The core engineering elements are the tools that maximize the outcomes in terms of customer experience. They address the customer experience, on which the IT roadmap or strategy is defined. That is how the backend is created for the front end. In IT industry parlance, the term “back-end for front-end” refers to how deeper technology systems are engineered according to what is needed in terms of customer outcomes and journeys.
The first aspect of core engineering work involves deep dives into application engineering; low-code and no-code — an evolving area, where with automation and application development, business users could directly define user requirements.
That leads us to the second area, which is evolving significantly — APIs and integrations. Many a time, once we have the definition of the desired user experience, modern APIs and integration layers can deal with information exchange from even the legacy and monolith systems very efficiently.
The third element of core engineering — data transformation — is about monetizing existing data and drawing the next level of analytics.
The fourth element has to do with AI and ML technologies. Once the data is well organized and transformed, we have seen the maximum impact, or the ability for AI and ML, to get the best insights. These are not just prescriptive analytics, but also predictive analytics using the modern machine learning and AI techniques.
The fifth element — cloud applications — is becoming pervasive. Most of our customers are either already on their cloud journey or have gone quite ahead in migrating their applications on to the cloud. That is not just in terms of infrastructure-as-a-services, but also in maximizing software-as-a-service and platform-as-a-service to get the best out of cloud platforms.
DevOps and Test Automation — the sixth element — have become the core in terms of connecting all of these engineering activities. These involve a high degree of automation, and they help in maximizing time to market.
RPA, the seventh element, is in effect an enablement layer for intelligent automation. Many of our customers have adopted RPA platforms like UiPath or Blue Prism to streamline many of their business processes. Once these processes are streamlined, the evolution of RPA towards intelligent automation occurs. At this stage, the effort is aimed at eliminating waste in processes and moving towards intelligent automation.
Cybersecurity technologies have also become pervasive. So every time we build applications, we create data structures capable of ensuring cloud security.
The Iris Garage
The Iris Garage represents a set of accelerators that complement the Transformation Playbook. Essentially, it shows how we engage with our customers. Our strategy here is to create for our clients a resource base of reusable assets, extracted from across our customers’ use cases.
We have about 20-plus accelerators, built on either open source or most prevalent platforms, along with API-based adaptors and deployment packages.
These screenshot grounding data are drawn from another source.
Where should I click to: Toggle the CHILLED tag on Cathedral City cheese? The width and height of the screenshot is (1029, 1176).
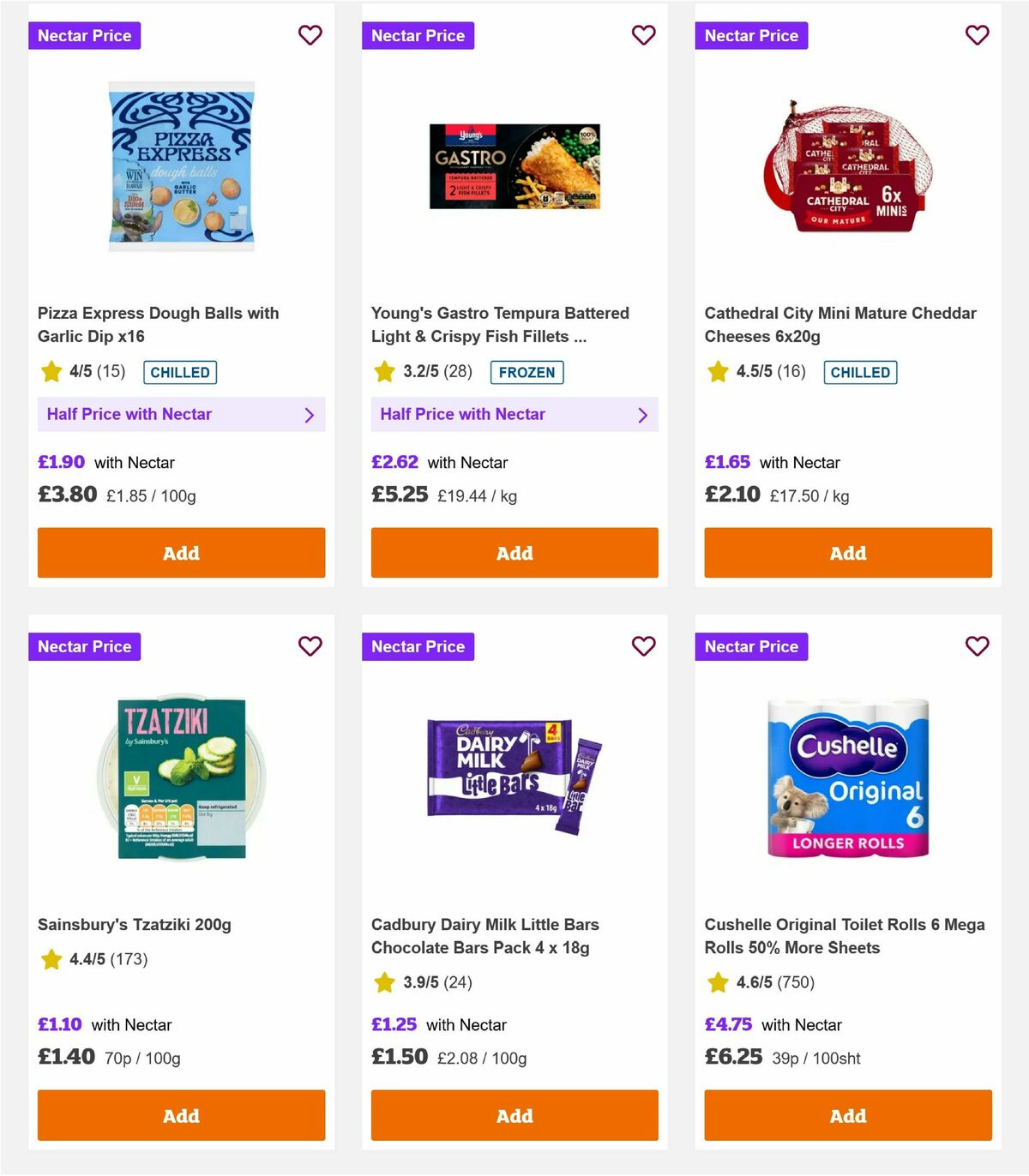[860, 372]
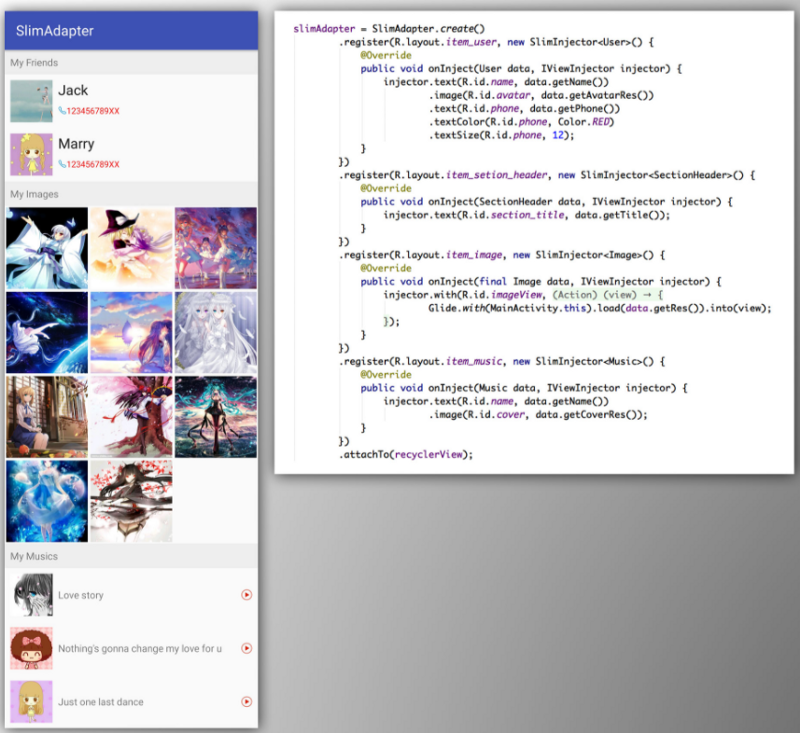Open the white kimono girl image

pos(47,248)
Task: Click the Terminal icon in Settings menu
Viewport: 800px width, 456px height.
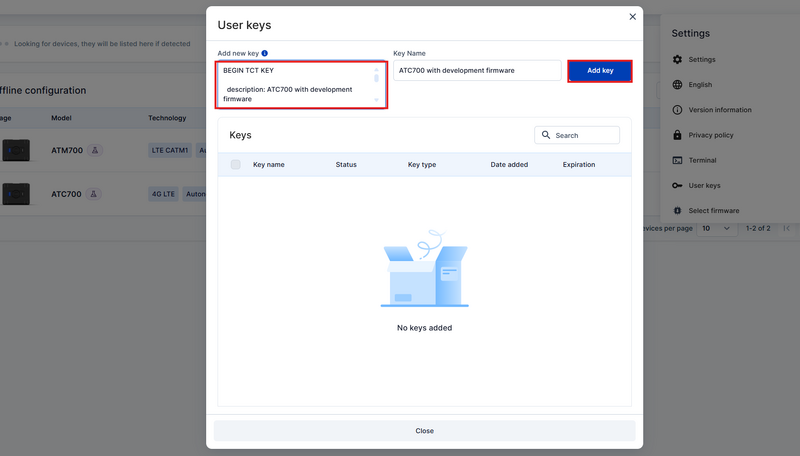Action: click(x=678, y=160)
We call these “open source-based reusable solutions” that are readily available for use by our customers.
Our accelerators
In customer experience, the Iris Garage accelerators include:
- Conversational AI: easy-to-use AI-based conversational interfaces.
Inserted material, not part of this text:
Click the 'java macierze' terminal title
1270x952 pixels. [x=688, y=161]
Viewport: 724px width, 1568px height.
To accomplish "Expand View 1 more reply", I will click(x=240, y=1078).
- iASQ: an automated service requestor with ML-based channels and ITSM real-time response.
- AURA: automated research accelerator, which contains instant research summaries from hundreds of different sources.
- Report analyzer: this helps draw insights from complex data, rendered in summaries and charts.
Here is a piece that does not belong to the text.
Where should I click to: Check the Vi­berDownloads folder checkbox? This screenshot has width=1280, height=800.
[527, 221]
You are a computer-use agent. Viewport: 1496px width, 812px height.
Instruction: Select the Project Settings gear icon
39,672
In core engineering, the Iris Garage accelerators include:
- Report rationalizer: a structured and automated process to identify similar or duplicate reports and create master report templates.
- Data catalog: this enables contextual/domain perspectives, which enables customers to use data efficiently.
- Entity extractor: this helps navigate complex and lengthy legal contracts and extracts key entity by understanding its semantics.
- Self-heal UX test: this automatically adjusts UI and other functions in scripting.